| HN Mirror

Y	Hacker News new \| ask \| show \| jobs

by saithound 36 days ago

It's pretty clear at this point that Mythos' capability to discover and exploit zero-day vulnerabilities at scale is but an incremental improvement over existing models like the ones available to OpenAI's Plus/Pro subscribers.

Anthropic tries to create marketing hype around Mythos using two psychological tricks.

1. Put large numbers in the headlines.

"Mythos discovered 271 vulnerabilities in Firefox" makes the model seem extremely capable to the uninitiated.

But it's actually meaningless as a measure of capability _improvement_.

Anthropic gave away $100mil specifically as Mythos credits to these projects and companies (that's $2.5mil per project). Spending the same exorbitant amount of compute analyzing the same codebases in an older model like GPT 5.x Pro would have turned up 260 of these vulnerabilities, or could even have turned up more than 271 ones.

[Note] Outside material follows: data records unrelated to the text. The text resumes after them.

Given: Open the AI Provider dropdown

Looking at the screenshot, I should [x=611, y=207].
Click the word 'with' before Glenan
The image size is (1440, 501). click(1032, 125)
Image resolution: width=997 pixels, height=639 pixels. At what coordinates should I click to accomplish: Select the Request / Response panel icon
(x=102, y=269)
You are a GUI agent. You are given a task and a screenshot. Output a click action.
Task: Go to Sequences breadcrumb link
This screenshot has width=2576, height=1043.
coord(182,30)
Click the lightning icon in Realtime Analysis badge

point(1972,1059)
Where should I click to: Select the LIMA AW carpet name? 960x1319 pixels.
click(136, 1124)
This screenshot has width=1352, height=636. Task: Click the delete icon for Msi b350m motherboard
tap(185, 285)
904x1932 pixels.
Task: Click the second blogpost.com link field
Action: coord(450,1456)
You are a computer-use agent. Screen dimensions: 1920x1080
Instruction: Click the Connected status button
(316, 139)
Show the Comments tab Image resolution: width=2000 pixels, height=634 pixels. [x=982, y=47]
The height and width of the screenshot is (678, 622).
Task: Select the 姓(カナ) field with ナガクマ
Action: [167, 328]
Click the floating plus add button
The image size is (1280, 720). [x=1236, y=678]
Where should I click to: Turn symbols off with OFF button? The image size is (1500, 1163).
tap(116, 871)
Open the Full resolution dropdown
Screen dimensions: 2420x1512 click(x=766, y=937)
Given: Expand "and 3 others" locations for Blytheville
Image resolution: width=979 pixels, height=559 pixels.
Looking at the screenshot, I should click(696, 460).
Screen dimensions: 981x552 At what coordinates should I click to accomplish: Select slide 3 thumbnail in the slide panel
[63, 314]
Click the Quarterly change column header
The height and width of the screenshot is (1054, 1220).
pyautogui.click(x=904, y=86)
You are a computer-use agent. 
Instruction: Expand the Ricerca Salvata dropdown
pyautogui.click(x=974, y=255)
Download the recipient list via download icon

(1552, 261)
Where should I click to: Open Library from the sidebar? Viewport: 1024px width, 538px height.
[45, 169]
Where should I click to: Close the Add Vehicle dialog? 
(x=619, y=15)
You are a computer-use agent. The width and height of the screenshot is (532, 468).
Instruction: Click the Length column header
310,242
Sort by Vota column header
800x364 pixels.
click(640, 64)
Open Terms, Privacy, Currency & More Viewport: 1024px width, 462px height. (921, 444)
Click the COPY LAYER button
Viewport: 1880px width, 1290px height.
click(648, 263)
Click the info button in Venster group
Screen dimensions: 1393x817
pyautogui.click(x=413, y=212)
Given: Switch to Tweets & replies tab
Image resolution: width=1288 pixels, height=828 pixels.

No need to speculate, since this is exactly what we saw in the few code bases where we have such comparisons (like in the curl codebase). Supposedly weaker models, working with a much lower budget, turned up dozens of vulnerabilities. Mythos turned up only one, which ended up as a low severity CVE.

2. Do the whole "too dangerous to release" shtick. This is one of Dario Amodei's favorite moves. When he was vice president of research at OpenAI, he declared GPT-3 (which wasn't able to produce coherent text beyond 3-4 sentences at the time) too dangerous [1] as well.

Long story short, it's the ChatGPT 4.5 situation again: a company trained a model that's too slow and expensive, but not much more capable than what came before. It therefore requires these marketing stunts.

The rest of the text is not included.